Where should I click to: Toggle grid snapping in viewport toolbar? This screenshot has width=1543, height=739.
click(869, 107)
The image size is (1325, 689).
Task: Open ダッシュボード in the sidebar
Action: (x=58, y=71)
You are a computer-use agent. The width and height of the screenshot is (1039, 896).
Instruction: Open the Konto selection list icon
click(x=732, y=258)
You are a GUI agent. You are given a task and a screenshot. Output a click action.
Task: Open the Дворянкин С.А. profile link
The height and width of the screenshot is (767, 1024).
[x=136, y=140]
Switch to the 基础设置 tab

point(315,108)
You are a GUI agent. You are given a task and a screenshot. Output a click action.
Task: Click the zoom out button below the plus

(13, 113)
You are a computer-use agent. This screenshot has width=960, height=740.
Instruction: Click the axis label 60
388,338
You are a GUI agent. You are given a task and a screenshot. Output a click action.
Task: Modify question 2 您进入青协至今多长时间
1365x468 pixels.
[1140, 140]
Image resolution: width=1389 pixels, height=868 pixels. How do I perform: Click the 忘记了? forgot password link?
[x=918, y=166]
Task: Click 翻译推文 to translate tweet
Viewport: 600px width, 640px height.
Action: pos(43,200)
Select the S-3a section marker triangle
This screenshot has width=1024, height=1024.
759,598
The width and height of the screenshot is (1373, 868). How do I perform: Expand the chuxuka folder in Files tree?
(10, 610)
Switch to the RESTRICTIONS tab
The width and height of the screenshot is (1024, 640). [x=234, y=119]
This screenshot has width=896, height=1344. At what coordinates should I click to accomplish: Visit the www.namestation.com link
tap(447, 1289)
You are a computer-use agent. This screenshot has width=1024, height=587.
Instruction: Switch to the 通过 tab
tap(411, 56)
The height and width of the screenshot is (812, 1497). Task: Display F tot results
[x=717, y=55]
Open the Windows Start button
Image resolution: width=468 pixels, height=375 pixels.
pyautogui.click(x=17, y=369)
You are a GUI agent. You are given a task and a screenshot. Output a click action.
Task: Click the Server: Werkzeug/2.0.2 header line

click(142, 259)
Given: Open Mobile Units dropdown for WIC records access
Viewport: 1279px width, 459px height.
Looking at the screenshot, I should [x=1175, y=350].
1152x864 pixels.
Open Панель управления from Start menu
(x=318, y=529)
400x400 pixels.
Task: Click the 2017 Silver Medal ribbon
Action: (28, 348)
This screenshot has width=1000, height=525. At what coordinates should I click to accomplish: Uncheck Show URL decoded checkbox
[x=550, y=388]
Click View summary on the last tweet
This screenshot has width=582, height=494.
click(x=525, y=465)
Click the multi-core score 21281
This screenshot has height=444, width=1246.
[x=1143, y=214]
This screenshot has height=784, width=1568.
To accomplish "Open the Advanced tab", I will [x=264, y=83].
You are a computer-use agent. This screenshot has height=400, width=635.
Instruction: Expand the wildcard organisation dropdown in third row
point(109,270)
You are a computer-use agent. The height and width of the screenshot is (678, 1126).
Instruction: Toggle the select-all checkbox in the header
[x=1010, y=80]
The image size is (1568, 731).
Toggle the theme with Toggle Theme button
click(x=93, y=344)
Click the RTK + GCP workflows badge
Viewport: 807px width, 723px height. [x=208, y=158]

> Objective
Rewrite the listing above, changing each "GUI agent" to "interface agent" and leaving everything else untouched.

> Result of this exercise
Where should I click to: Toggle grid snapping in viewport toolbar? This screenshot has width=1543, height=739.
click(869, 107)
The image size is (1325, 689).
Task: Open ダッシュボード in the sidebar
Action: (x=58, y=71)
You are a computer-use agent. The width and height of the screenshot is (1039, 896).
Instruction: Open the Konto selection list icon
click(x=732, y=258)
You are a interface agent. You are given a task and a screenshot. Output a click action.
Task: Open the Дворянкин С.А. profile link
The height and width of the screenshot is (767, 1024).
[x=136, y=140]
Switch to the 基础设置 tab

point(315,108)
You are a interface agent. You are given a task and a screenshot. Output a click action.
Task: Click the zoom out button below the plus

(13, 113)
You are a computer-use agent. This screenshot has width=960, height=740.
Instruction: Click the axis label 60
388,338
You are a interface agent. You are given a task and a screenshot. Output a click action.
Task: Modify question 2 您进入青协至今多长时间
1365x468 pixels.
[1140, 140]
Image resolution: width=1389 pixels, height=868 pixels. How do I perform: Click the 忘记了? forgot password link?
[x=918, y=166]
Task: Click 翻译推文 to translate tweet
Viewport: 600px width, 640px height.
Action: pos(43,200)
Select the S-3a section marker triangle
This screenshot has width=1024, height=1024.
759,598
The width and height of the screenshot is (1373, 868). How do I perform: Expand the chuxuka folder in Files tree?
(10, 610)
Switch to the RESTRICTIONS tab
The width and height of the screenshot is (1024, 640). [x=234, y=119]
This screenshot has width=896, height=1344. At what coordinates should I click to accomplish: Visit the www.namestation.com link
tap(447, 1289)
You are a computer-use agent. This screenshot has width=1024, height=587.
Instruction: Switch to the 通过 tab
tap(411, 56)
The height and width of the screenshot is (812, 1497). Task: Display F tot results
[x=717, y=55]
Open the Windows Start button
Image resolution: width=468 pixels, height=375 pixels.
pyautogui.click(x=17, y=369)
You are a interface agent. You are given a task and a screenshot. Output a click action.
Task: Click the Server: Werkzeug/2.0.2 header line

click(142, 259)
Given: Open Mobile Units dropdown for WIC records access
Viewport: 1279px width, 459px height.
Looking at the screenshot, I should [x=1175, y=350].
1152x864 pixels.
Open Панель управления from Start menu
(x=318, y=529)
400x400 pixels.
Task: Click the 2017 Silver Medal ribbon
Action: (28, 348)
This screenshot has width=1000, height=525. At what coordinates should I click to accomplish: Uncheck Show URL decoded checkbox
[x=550, y=388]
Click View summary on the last tweet
This screenshot has width=582, height=494.
click(x=525, y=465)
Click the multi-core score 21281
This screenshot has height=444, width=1246.
[x=1143, y=214]
This screenshot has height=784, width=1568.
To accomplish "Open the Advanced tab", I will [x=264, y=83].
You are a computer-use agent. This screenshot has height=400, width=635.
Instruction: Expand the wildcard organisation dropdown in third row
point(109,270)
You are a computer-use agent. The height and width of the screenshot is (678, 1126).
Instruction: Toggle the select-all checkbox in the header
[x=1010, y=80]
The image size is (1568, 731).
Toggle the theme with Toggle Theme button
click(x=93, y=344)
Click the RTK + GCP workflows badge
Viewport: 807px width, 723px height. [x=208, y=158]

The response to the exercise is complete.